### Dataset records
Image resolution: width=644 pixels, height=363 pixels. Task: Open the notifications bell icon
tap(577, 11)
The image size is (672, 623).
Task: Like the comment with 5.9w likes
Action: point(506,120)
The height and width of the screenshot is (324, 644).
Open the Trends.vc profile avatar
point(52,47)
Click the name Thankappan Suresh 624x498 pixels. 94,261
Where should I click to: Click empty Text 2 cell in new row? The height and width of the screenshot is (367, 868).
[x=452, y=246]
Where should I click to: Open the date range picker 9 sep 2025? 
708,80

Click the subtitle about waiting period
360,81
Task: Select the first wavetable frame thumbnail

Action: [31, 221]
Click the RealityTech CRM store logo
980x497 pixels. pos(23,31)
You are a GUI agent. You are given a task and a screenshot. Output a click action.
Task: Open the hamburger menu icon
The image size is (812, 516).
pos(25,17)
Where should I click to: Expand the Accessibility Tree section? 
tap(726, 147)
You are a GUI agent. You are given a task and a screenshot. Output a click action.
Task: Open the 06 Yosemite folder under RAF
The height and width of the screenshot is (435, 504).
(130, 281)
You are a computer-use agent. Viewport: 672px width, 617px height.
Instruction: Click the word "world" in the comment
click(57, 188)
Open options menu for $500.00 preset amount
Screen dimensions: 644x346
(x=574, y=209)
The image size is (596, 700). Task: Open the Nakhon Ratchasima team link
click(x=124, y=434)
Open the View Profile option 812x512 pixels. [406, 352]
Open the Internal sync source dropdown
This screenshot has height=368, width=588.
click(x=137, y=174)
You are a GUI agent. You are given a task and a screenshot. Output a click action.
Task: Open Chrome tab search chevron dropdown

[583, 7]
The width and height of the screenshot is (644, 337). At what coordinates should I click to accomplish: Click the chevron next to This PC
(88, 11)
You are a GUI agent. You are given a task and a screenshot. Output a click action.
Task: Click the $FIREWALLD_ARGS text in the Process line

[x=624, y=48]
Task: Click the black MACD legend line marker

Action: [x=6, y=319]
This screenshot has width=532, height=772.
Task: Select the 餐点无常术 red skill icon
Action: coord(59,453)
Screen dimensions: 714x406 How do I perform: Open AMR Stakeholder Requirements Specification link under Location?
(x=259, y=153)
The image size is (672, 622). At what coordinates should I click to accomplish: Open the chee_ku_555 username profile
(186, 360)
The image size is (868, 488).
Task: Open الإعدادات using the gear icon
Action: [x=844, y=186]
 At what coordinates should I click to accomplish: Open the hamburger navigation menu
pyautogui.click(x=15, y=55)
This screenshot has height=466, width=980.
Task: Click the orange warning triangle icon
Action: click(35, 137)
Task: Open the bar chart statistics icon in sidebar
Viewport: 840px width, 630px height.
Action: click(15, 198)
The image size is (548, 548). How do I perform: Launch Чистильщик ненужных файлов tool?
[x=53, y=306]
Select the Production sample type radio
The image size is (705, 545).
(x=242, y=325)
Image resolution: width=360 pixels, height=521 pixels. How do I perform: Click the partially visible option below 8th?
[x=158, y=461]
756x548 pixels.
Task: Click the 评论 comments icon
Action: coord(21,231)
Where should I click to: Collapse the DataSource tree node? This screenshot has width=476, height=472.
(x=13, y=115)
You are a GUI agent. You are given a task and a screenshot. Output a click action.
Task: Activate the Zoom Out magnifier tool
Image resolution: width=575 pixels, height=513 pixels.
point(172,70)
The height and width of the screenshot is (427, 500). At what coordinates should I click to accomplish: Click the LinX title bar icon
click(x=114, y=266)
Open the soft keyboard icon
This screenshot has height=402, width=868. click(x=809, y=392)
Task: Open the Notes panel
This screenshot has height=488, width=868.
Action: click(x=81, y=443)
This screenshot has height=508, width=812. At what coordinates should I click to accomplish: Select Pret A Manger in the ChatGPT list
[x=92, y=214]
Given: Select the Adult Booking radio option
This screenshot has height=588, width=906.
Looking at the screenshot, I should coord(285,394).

### What is expected
Beginning at the first line above, repeat exactly until the line containing "Click the name", which is included.

### Worked solution
Image resolution: width=644 pixels, height=363 pixels. Task: Open the notifications bell icon
tap(577, 11)
The image size is (672, 623).
Task: Like the comment with 5.9w likes
Action: point(506,120)
The height and width of the screenshot is (324, 644).
Open the Trends.vc profile avatar
point(52,47)
Click the name Thankappan Suresh 624x498 pixels. 94,261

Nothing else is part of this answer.